• _Problems to solve_
1. Copy from the CsvConnector documentation below the passage starting with "Wraps csv file" and going on through "Defaults to ‘infer’.".
2. Write the next part of the CsvConnector documentation below, picking up after its last sentence.

• _Text shown_
┏━━

CsvConnector#

class sdgx.data_connectors.csv_connector.CsvConnector(path, sep=',', header='infer', **read_csv_kwargs)[source]#

Wraps csv file into DataConnector

Parameters:

path (str) – Path to csv file
sep (str, optional) – Separator. Defaults to ‘,’.
header (str, optional) – Header. Defaults to ‘infer’.
read_csv_kwargs (dict, optional) – kwargs for pd.read_csv, please refer to https://pandas.pydata.org/docs/reference/api/pandas.read_csv.html

Example

from sdgx.data_connectors.csv_connector import CsvConnector
connector = CsvConnector(
    path="data.csv",
)
df = connector.read()

_columns() → list[str][source]#

Subclass should implement this for reading columns if there is an efficient way for peaking columns.

See column for more details.

_iter(offset: int = 0, chunksize: int = 1000) → Generator[DataFrame, None, None][source]#

Subclass should implement this for reading data in chunk.

See iter for more details.

┗━━

• _Data shown_
┏━━

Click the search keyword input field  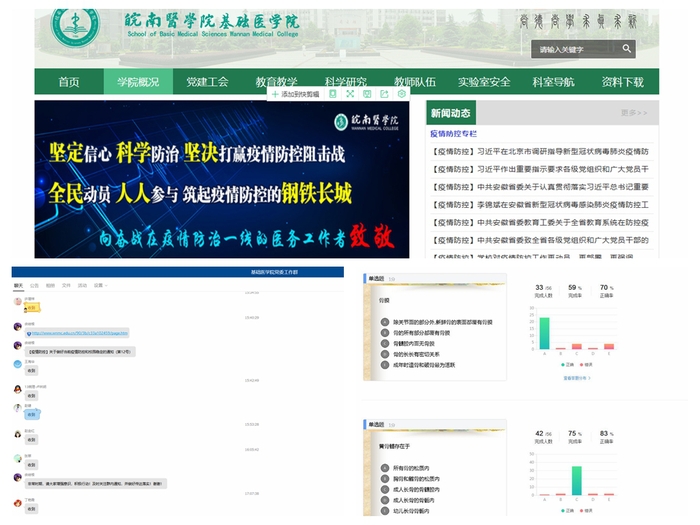point(575,49)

┗━━

• _Exercise answers_
1.
Wraps csv file into DataConnector

Parameters:

path (str) – Path to csv file
sep (str, optional) – Separator. Defaults to ‘,’.
header (str, optional) – Header. Defaults to ‘infer’.

2.
_read(offset: int = 0, limit: int | None = None) → DataFrame | None[source]#

Subclass must implement this for reading data.

See read for more details.

iter(offset: int = 0, chunksize: int = 0) → Generator[DataFrame, None, None]#

Interface for reading data in chunk.

Parameters:

Returns:

Generator/Iterator for readed dataframe

Return type:

Generator[pd.DataFrame, None, None]

read(offset: int = 0, limit: int | None = None) → DataFrame | None#

Interface for reading data.

Parameters:

offset (int, optional) – Offset for reading. Defaults to 0.
limit (int, optional) – Limit for reading. Defaults to None. None is for reading all data and 0 is for reading no data(only header).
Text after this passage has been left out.